▶ [Brief]
Transcribe exactly, and without pictures, only the lines from the one bearing "Where should I click to: Select" through the final line of the data below.

▶ [Provided records]

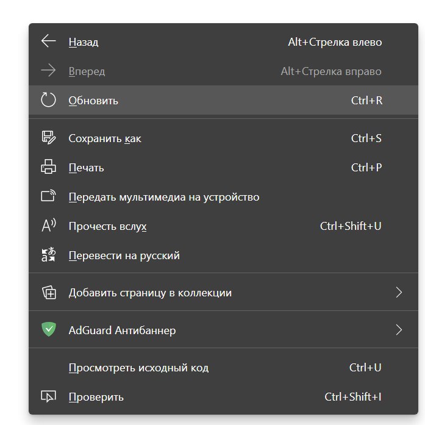This screenshot has height=425, width=425.
Task: Click the printer icon next to Печать
Action: (49, 166)
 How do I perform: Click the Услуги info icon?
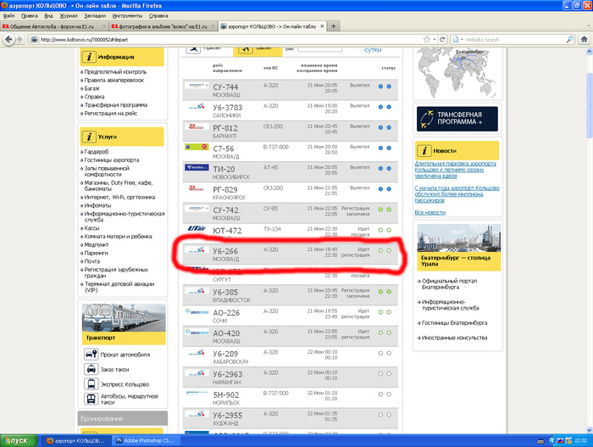[90, 137]
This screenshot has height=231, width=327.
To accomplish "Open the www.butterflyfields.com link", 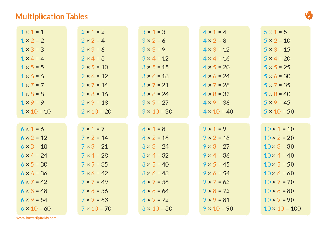I will (x=36, y=218).
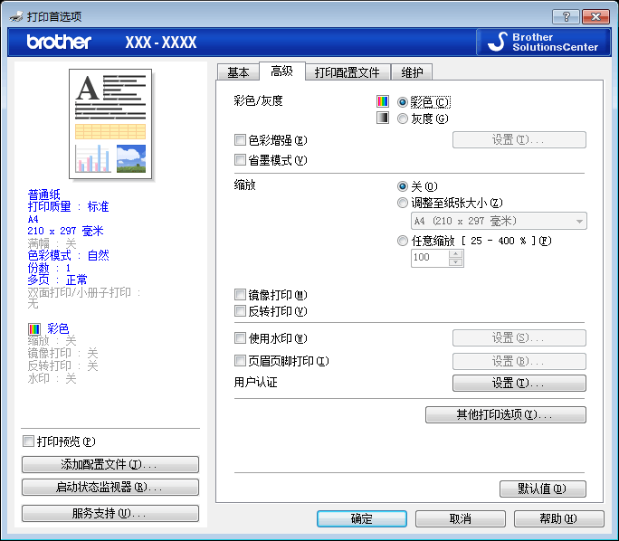The height and width of the screenshot is (541, 619).
Task: Toggle the 省墨模式 checkbox
Action: (240, 160)
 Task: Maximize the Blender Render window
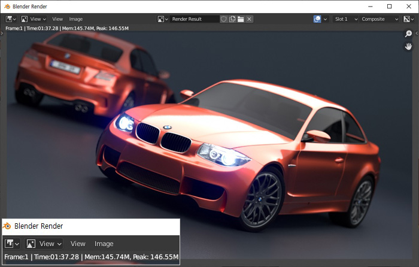pyautogui.click(x=390, y=6)
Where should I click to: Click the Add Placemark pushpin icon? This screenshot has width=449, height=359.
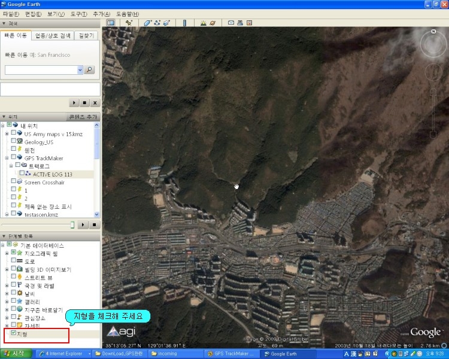129,23
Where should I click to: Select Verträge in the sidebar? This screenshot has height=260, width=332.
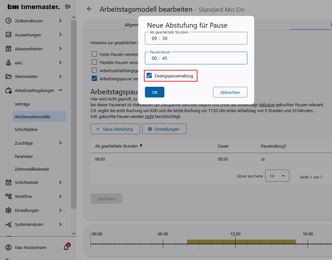click(x=22, y=104)
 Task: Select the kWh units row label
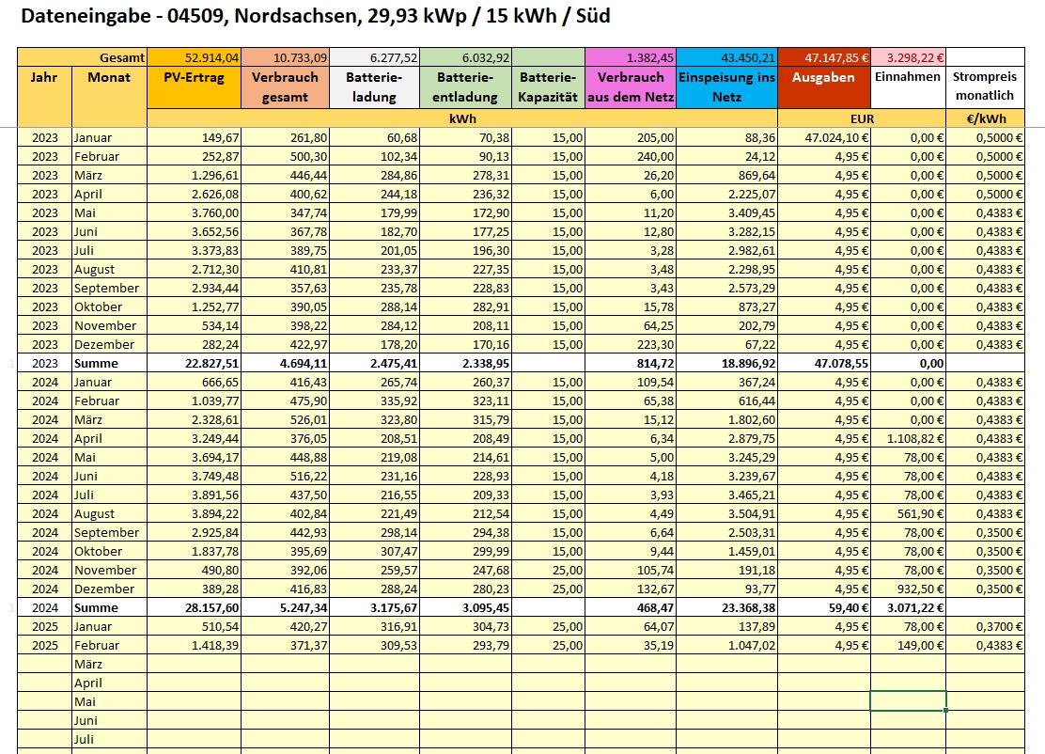tap(461, 118)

▶ [Answer to the problem]
Where should I click to: Select Verträge in the sidebar? This screenshot has height=260, width=332.
click(x=22, y=104)
 Task: Select the kWh units row label
tap(461, 118)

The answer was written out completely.